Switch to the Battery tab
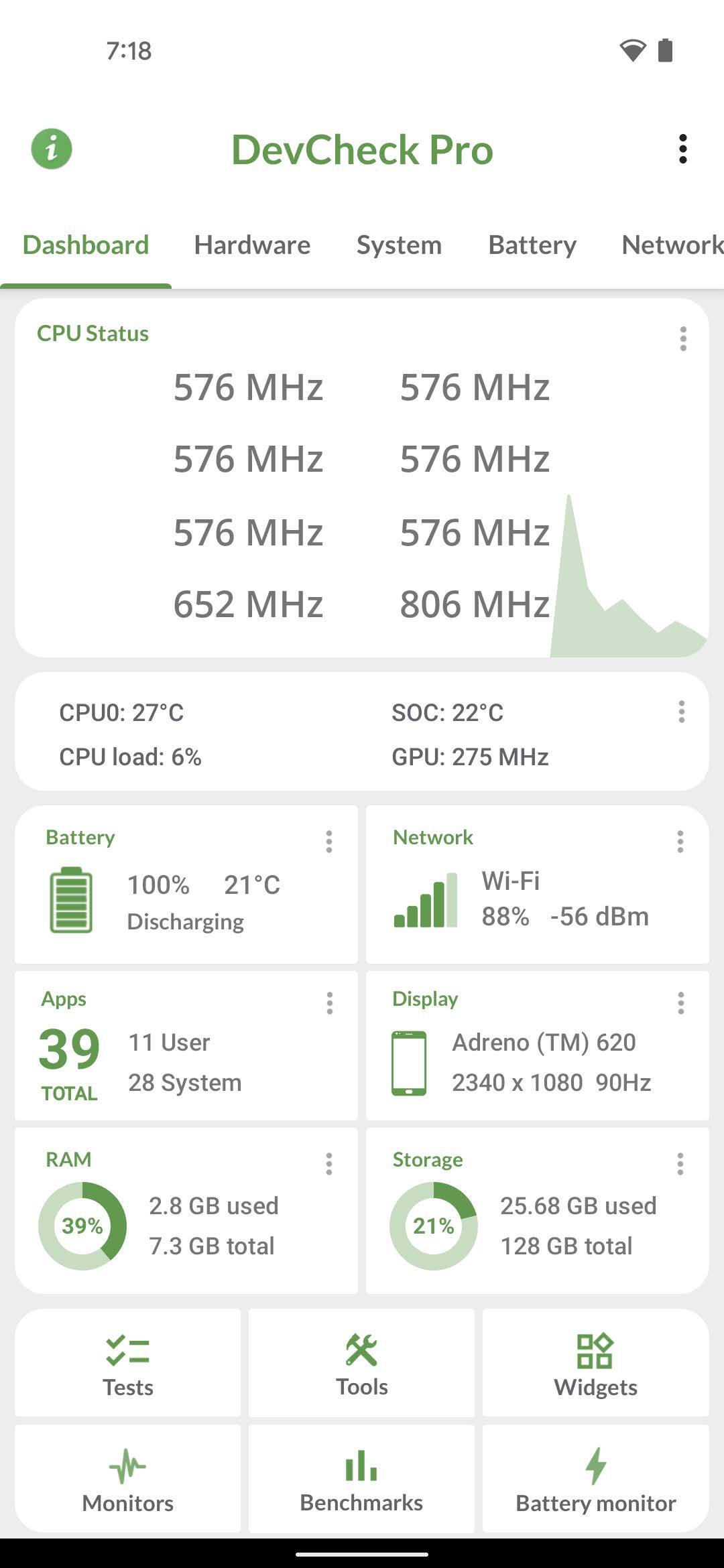The height and width of the screenshot is (1568, 724). coord(532,245)
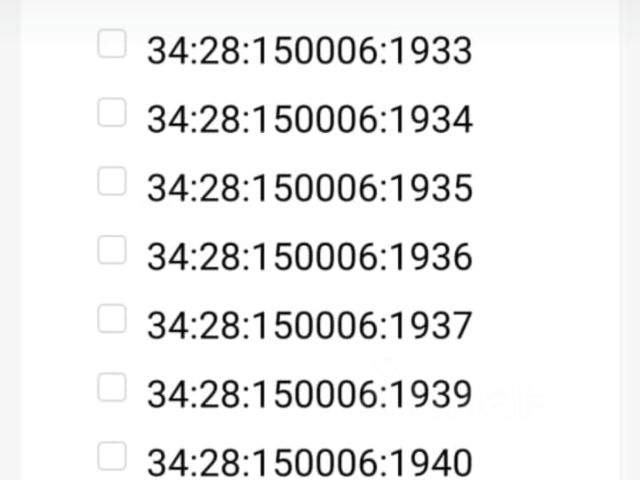Image resolution: width=640 pixels, height=480 pixels.
Task: Enable the checkbox for 34:28:150006:1937
Action: tap(112, 319)

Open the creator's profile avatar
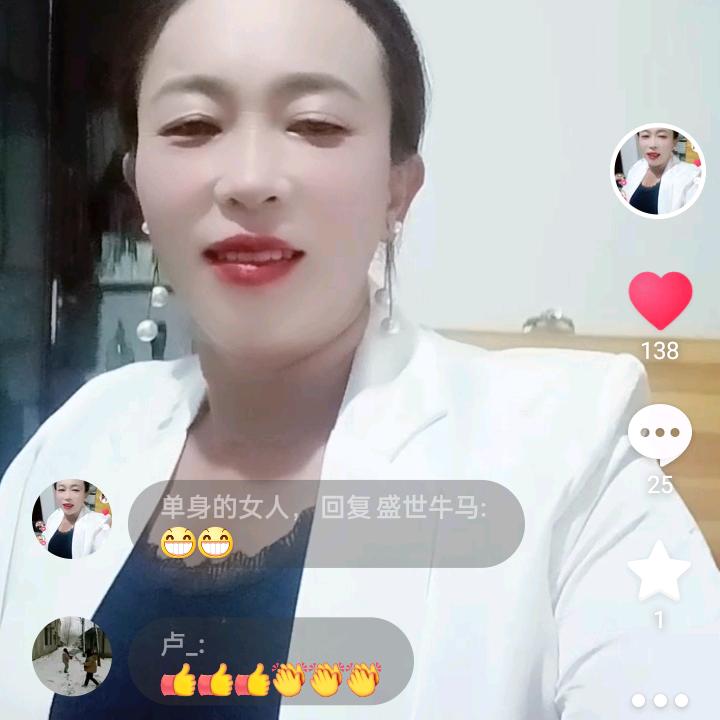click(x=658, y=171)
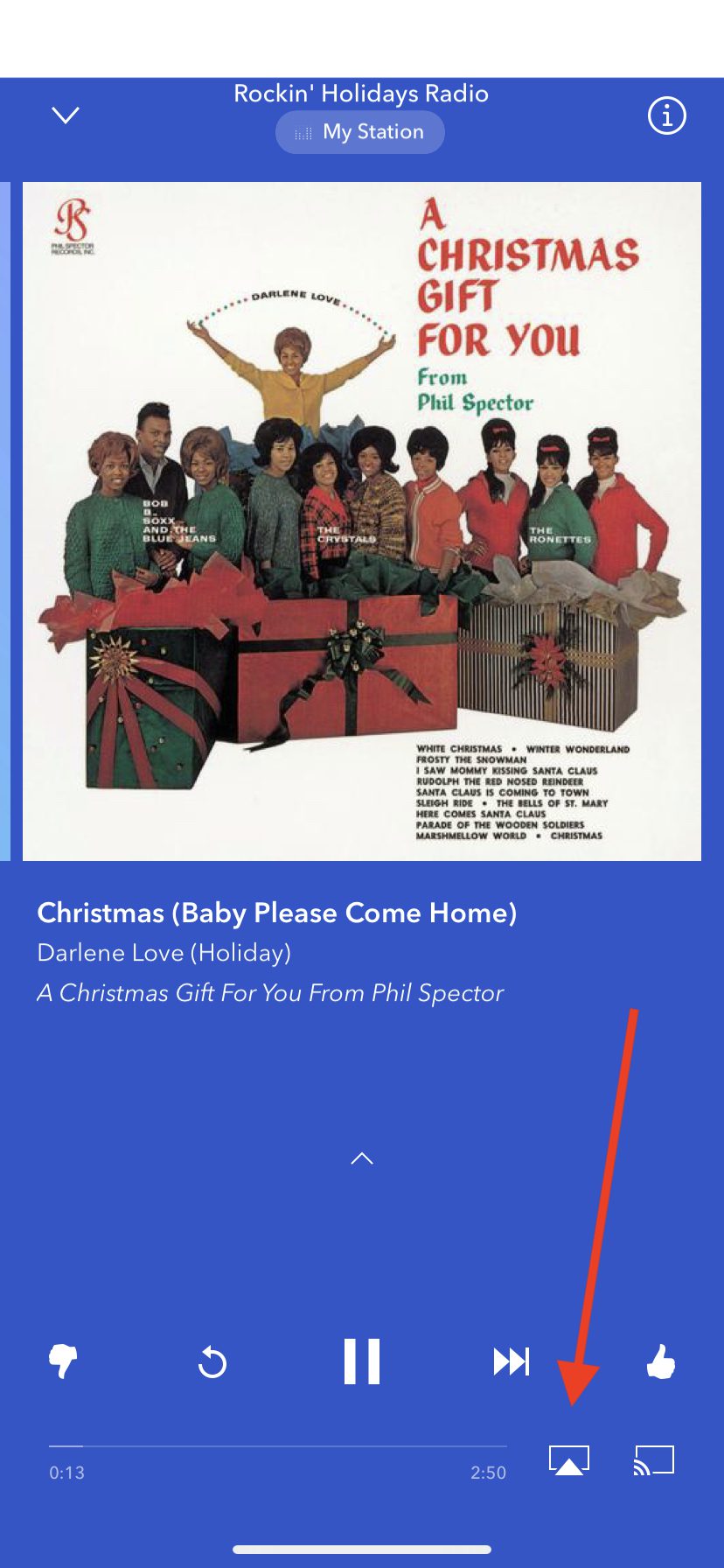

[Work to be completed]: Rewrite the lines of the records above as a Markdown table with the columns Row and Text. Number each row and leave out blank lines and the pictures.

[The answer]:
| Row | Text |
|---|---|
| 1 | Switch to the Battery tab |
| 2 | The height and width of the screenshot is (1568, 724). coord(532,245) |
| 3 | Image resolution: width=640 pixels, height=480 pixels. |
| 4 | Task: Enable the checkbox for 34:28:150006:1937 |
| 5 | Action: tap(112, 319) |
| 6 | Open the creator's profile avatar |
| 7 | click(x=658, y=171) |